*DOCUMENT SECTION:*

12. An apparatus, comprising: one or more processors; and memory
storing instructions that, when executed by the one or more
processors, cause the apparatus to: for each of a plurality of jobs
executed by a computing system component, wherein each job
comprises an execution of a corresponding job definition: retrieve
metadata about the job from the computing system component;
calculate an inefficiency metric for the job based on the metadata,
wherein a higher inefficiency metric corresponds to a more
inefficient job; rank the plurality of jobs based on each job's
inefficiency metric and select one or more top-ranked jobs from the
ranking; select one or more job definitions corresponding to the
one or more top-ranked jobs; and send optimization requests to
users associated with the selected job definitions.
13. The apparatus of claim 12, wherein: the computing system
component is a data processing cluster that executes logic to:
receive jobs submitted by users; and for each submitted job:
execute one or more associated tasks to complete the job; and store
metadata about the job; and the data processing cluster comprises:
multiple data nodes that execute the tasks associated with the
submitted jobs; a first node managing a namespace encompassing the
multiple data nodes; a second node scheduling the tasks to data
nodes; and a third node for storing the job metadata.
14. The apparatus of claim 12, wherein sending optimization
requests to users associated with the selected job definitions
comprises: for each of the selected job definitions: if a ticket
exists for the job definition, updating the ticket at an issue
tracking server; and if a ticket does not exist for the job
definition, opening a ticket for the job definition at the issue
tracking server; and wherein a ticket for a job definition
comprises metadata about at least one job that executed the job
definition during the time period.
15. The apparatus of claim 12, wherein sending optimization
requests to users associated with the selected job definitions
comprises: for each user associated with at least one of the
selected job definitions, opening a single ticket for the user,
wherein the single ticket references all job definitions associated
with the user.

*MATERIAL PROVIDED:*
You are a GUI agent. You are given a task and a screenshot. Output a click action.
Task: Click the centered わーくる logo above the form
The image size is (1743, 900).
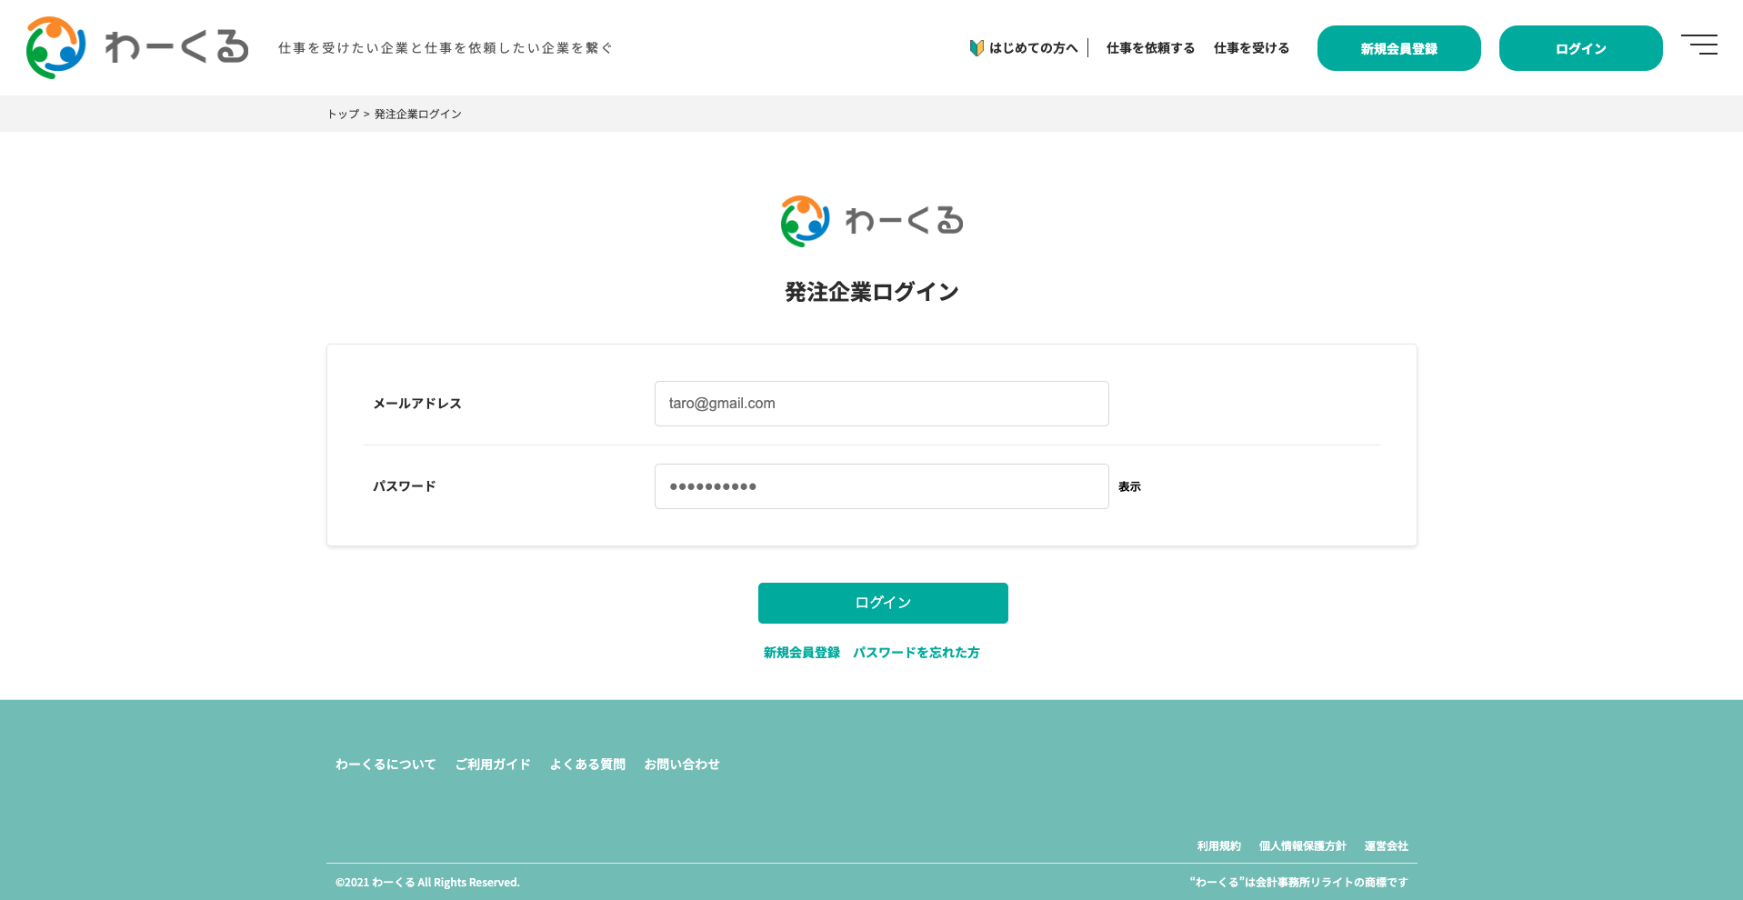point(871,221)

*TASK 1:* In the claims on ranking inefficient jobs, what is the third node of the data processing cluster for?
*TASK 2:* Write the next part of the claims on ranking inefficient jobs, picking up after claim 15.

*TASK ANSWER 1:* Storing the job metadata.

*TASK ANSWER 2:*
16. The apparatus of claim 12, wherein calculating the inefficiency
metric for a given job based on the metadata comprises: obtaining
one or more factors about the given job from the metadata;
normalizing each of the one or more factors to share a same scale;
and aggregating the one or more factors to yield the inefficiency
metric.
17. The apparatus of claim 16, wherein the one or more factors
comprise at least one of: a measure of resources allocated to the
given job; a measure of how efficiently the given job used the
allocated resources; a frequency with which the given job was
executed during the time period; and for each other job aside from
the given job that executed the job definition during the time
period, a measure of how efficiently the other job used the
resources that were allocated by the other job.
18. The apparatus of claim 17, wherein the allocated resources
comprise at least one of: an amount of memory allocated to the job;
and an amount of central processing unit (CPU) processing allocated
to the job.
19. The apparatus of claim 18, wherein the measure of how
efficiently the given job used the allocated resources is
determined by: calculating a ratio between the amount of memory
allocated by the job and a maximum amount of memory used by the job
at any one time; or calculating a ratio between the amount of
memory allocated by the job and an average amount of memory used by
the job over the duration of the job.
20. One or more non-transitory computer-readable storage media
storing instructions that when executed by a computer cause the
computer to perform a method, the method comprising: for each of a
plurality of jobs executed by a computing system component, wherein
each job comprises an execution of a corresponding job definition:
retrieving metadata about the job from the computing system
component; calculating an inefficiency metric for the job based on
the metadata, wherein a higher inefficiency metric corresponds to a
more inefficient job; ranking the plurality of jobs based on each
job's inefficiency metric and selecting one or more top-ranked jobs
from the ranking; selecting one or more job definitions
corresponding to the one or more top-ranked jobs; and sending
optimization requests to users associated with the selected job
definitions.
Description
BACKGROUND
[0001] Field
[0002] The disclosed embodiments relate to data processing
clusters. More specifically, the disclosed embodiments relate to
techniques for improving data processing cluster throughput by
automatically addressing inefficient jobs that are submitted to the
data processing cluster.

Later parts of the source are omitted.